La barca, inoltre, mantiene la poppa tonda soltanto nell’ opera morta come i rimorchiatori;ciò impedisce all’ onda di poppa di sospingere a lento moto l’ imbarcazione che comunque per sua natura tende ad avere una prua piuttosto alta e cioè piuttosto “marina”. Queste sono, io credo, sommariamente, le caratteristiche del Calafuria, compromesso per eccellenza, barca marina ogni tempo, progetto che Catarsi, da quel che ho potuto apprezzare, ha sempre continuamente migliorato lavorando più sull’ esperienza che sui modelli teorici.
Il compromesso di Catarsi secondo me è quasi al livello degli intercettori di Frank Kowalsky. Non quindi su Giada mi permettevo di attirare la sua attenzione ma, bensì, le chiedo un giudizio tecnico e dettagliato con disegni, se possibile, visto che è la cosa che apprezzo di più, sulle carene di Catarsi l’ unico a parer mio che negli ultimi anni ha continuato in Italia a sperimentare. Ai saloni nautici in Italia ho smesso di andarci. La ringrazio anticipatamente della attenzione che vorrà dedicarmi.
Massimo
Gentile Massimo,
sulla carena Calafuria riconfermo quanto scritto su “99 barche”. La carena e stata disegnata dall’americano G.Calkins negli anni ’50 per l’US Coast Guard, per permettere ad una carena dislocante di entrare in planata. Ovviamente è una soluzione di compromesso che richiede sempre un rapporto Peso/Potenza elevato. Vincenzo ha applicaro a poppa due alette che essendo sommerse non compensano l’incremento della superfice bagnata (coefficiente di attrito).
Vincenzo si incazzava quando gli dicevo che la carena semiplanante “NON ESISTE” e dal punto di vista idrodinamico era più efficente una poppa appuntita (che richiude lo strato limite senza creare turbolenze) e un redan trasversale con una altezza di pochi centimetri, come avevamo sperimentato sull’Exocetus.

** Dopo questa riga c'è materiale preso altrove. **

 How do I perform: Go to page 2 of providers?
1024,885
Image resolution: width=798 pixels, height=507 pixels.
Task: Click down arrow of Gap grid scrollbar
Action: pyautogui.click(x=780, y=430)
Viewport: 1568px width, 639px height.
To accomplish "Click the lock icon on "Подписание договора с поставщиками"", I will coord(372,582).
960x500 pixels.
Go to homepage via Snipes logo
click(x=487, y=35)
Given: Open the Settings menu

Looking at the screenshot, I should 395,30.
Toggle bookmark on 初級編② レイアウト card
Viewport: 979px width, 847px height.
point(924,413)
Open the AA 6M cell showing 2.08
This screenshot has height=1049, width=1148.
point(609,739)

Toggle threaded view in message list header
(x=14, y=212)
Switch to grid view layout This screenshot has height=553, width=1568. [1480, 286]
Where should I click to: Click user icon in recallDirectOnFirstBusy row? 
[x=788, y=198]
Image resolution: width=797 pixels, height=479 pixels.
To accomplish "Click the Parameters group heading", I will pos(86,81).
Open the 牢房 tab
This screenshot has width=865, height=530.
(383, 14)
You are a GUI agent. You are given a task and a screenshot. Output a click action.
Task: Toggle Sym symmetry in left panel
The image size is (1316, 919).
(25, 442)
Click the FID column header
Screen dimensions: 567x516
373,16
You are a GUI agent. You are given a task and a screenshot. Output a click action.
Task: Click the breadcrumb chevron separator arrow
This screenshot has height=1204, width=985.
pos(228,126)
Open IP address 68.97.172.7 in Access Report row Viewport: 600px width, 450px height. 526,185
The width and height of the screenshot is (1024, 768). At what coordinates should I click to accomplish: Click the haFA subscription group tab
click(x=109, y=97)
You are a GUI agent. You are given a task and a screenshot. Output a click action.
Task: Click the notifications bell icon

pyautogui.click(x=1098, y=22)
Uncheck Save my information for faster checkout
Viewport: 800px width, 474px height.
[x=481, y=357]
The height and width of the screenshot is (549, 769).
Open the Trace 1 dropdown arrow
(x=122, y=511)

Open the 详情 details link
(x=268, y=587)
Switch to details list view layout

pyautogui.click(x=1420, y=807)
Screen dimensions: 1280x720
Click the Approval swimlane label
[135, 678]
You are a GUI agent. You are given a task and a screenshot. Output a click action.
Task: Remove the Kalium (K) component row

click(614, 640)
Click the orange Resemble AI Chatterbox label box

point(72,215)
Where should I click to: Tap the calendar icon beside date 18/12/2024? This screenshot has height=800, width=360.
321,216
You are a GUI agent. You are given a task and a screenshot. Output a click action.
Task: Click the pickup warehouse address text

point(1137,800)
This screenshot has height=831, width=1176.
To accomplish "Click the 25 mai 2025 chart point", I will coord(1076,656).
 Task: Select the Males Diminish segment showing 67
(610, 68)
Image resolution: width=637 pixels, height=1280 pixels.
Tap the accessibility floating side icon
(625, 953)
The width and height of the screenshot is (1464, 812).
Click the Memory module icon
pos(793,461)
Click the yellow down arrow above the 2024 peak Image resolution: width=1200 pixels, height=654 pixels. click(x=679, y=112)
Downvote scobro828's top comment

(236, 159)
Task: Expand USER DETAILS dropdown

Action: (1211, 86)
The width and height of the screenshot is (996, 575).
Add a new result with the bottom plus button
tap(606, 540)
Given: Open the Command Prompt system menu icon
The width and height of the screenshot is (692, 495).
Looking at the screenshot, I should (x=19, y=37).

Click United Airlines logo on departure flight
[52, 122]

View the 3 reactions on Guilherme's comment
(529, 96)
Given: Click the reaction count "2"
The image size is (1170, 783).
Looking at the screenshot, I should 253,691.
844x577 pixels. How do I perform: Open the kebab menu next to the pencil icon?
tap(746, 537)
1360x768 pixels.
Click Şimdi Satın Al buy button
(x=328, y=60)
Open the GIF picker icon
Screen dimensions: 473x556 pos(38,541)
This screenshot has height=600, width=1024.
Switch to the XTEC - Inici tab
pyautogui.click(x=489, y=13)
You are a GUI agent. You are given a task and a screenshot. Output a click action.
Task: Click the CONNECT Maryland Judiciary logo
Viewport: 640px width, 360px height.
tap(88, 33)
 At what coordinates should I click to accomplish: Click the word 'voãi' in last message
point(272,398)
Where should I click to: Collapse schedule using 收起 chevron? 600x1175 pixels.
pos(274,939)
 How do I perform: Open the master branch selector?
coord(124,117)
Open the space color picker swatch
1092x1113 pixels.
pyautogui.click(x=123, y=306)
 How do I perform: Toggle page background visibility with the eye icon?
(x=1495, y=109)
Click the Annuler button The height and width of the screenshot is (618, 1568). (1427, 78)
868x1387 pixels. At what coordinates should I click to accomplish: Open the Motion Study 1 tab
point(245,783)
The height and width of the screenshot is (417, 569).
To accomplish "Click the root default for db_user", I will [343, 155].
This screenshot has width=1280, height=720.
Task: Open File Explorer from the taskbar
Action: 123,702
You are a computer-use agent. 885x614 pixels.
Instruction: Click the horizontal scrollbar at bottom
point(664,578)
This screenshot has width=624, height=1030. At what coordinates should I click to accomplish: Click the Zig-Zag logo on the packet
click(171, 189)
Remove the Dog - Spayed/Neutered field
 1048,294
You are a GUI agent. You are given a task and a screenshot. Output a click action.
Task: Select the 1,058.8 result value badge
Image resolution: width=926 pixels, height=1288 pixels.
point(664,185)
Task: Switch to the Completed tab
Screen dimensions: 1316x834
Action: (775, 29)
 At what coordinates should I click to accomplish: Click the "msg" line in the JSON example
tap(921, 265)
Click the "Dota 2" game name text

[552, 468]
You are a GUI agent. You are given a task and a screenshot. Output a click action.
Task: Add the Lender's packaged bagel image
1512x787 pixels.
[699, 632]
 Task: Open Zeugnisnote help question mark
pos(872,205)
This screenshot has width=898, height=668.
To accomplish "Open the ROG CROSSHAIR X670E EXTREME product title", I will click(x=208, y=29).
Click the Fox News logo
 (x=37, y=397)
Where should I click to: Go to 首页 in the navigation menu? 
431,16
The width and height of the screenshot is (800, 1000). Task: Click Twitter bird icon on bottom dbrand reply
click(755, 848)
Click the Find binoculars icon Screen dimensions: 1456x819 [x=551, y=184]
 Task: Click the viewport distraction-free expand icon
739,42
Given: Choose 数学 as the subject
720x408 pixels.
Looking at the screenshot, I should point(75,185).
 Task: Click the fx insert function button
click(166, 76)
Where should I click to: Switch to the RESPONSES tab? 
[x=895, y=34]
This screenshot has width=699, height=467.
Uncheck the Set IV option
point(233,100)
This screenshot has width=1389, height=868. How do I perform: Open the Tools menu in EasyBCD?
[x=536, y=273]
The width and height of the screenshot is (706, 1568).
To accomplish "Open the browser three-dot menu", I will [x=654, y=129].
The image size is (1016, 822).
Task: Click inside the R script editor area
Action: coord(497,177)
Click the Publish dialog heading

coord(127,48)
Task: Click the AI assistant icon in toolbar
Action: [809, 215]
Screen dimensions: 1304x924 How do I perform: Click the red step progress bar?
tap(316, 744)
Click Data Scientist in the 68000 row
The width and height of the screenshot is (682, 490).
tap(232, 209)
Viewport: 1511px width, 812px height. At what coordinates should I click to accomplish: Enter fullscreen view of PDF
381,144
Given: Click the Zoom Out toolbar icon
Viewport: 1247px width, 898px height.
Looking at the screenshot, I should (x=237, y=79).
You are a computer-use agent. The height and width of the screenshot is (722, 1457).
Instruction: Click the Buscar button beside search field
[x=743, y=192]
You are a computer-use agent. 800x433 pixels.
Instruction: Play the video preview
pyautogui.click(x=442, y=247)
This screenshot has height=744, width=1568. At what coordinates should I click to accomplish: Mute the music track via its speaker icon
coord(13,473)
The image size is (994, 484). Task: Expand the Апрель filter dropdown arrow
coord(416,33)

I disegni di idrodinamica, idrostatica e di struttura sono proprietà del Cantiere e del sottoscritto, ma Vincenzo può inviare al nostro lettore dei disegni pubblicitari di compartimentazione.
Franco Harrauer
Arch. Harrauer,
condividendo con lei la stima per uno dei pionieri della nautica, Vincenzo Catarsi (oltre che di Cesare Sangermani). Gradirei avere la sua opinione sulla carena del Calafuria, anche e soprattutto nelle ultime più recenti versioni prodotte. Ritengo la carena Calafuria il miglior compromesso “made in Italy” tuttora esistente che consente di navigare con ogni condizione di mare.
Malgrado l’ età del progettista, Catarsi è ormai ottantenne, egli ancora continua pur con qualche difficoltà economica, come del resto tutta la cantieristica italiana, a cercare di “inventare qualcosa”, attività ormai da anni esauritasi nell’ ambito nautica moderna.
Avendo ella collaborato in passato con Catarsi, se non erro nell’ allestimento del motor yacht “Giada”, Le chiedo la decrizione particolareggiata e se possibile, deliziata con l’ illustrazione dei suoi disegni tecnici, che noi soli veri appassionati del settore sappiamo gradire come nulla altro.
La stima per la genialità delle sue idee.